Best of all, he and his young partners won both events they competed in. Fishing with his 20-year-old-nephew, Jake Loeppky, Klopak won the Falcon Lake Walleye Masters Cup in Manitoba, and the Calling Lakes, Saskatchewan, event with 13-year-old Nate Sutor. “I take a lot of pride in that I won the two events with pretty much first-timers,” he says.
Klopak’s interest in passing on fishing knowledge and inspiring new anglers earned him even more recognition last year. Along with the Angler of the Year honours, he also won the CWT Mentorship Award. With that in mind, we asked Klopak to share some of his secrets for catching early-season walleye.
Look for Current
“If fish went into the river systems to spawn, they’re probably still hanging out close by,” Klopak says. Generally speaking, he looks for current areas and rivermouths when fishing on or around opening day. If spring is late to arrive, however, he notes that the fish could still be spawning in the river system itself.
In lakes and reservoirs, look for shallow bays where the water will warm up faster than in the main-lake basin, he says. “If you can find bays with good gravel, sand or smaller boulders—spawning areas—chances are you’re going to find walleye.” And you can rarely be too shallow, he adds. “If you think you’re shallow, go shallower, because early-season walleye want warm water.”

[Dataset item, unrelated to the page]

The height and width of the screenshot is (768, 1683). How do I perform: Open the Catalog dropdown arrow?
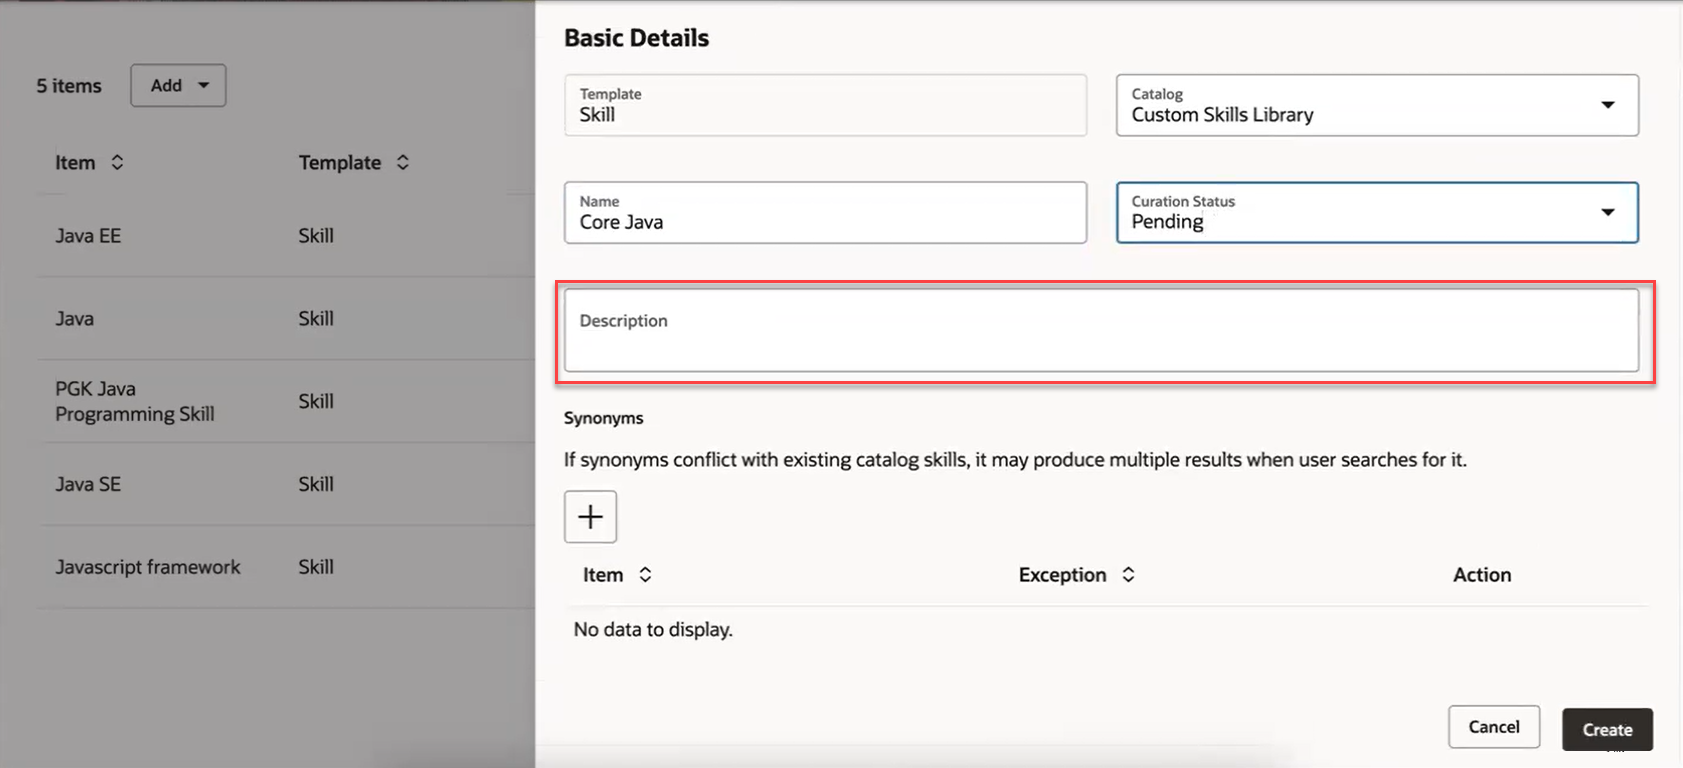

According to Klopak, the general rule is to start in eight to 12 feet of water, then work your way shallower. The ideal spot will have deeper water close by. “Walleye like to eat, but they don’t like to be eaten, so they want to be able to get out of a higher-risk area if they’re in too shallow of water for too long.”
Rig Up Right
Early in the season, Klopak pitches the lightest jig he can get away with. And in waters where live bait is legal, minnows are his go-to. Frozen shiners are also productive, he says. As the season progresses, a leech-tipped jig becomes his go-to. And once the mayfly hatch is underway, Klopak says dragging crawlers becomes a very effective presentation. If live bait isn’t an option, he recommends using a soft-plastic minnow on a jig instead. Finally, Klopak says he doesn’t use crankbaits in the early season because the fish don’t chase lures as they do in the summer and fall.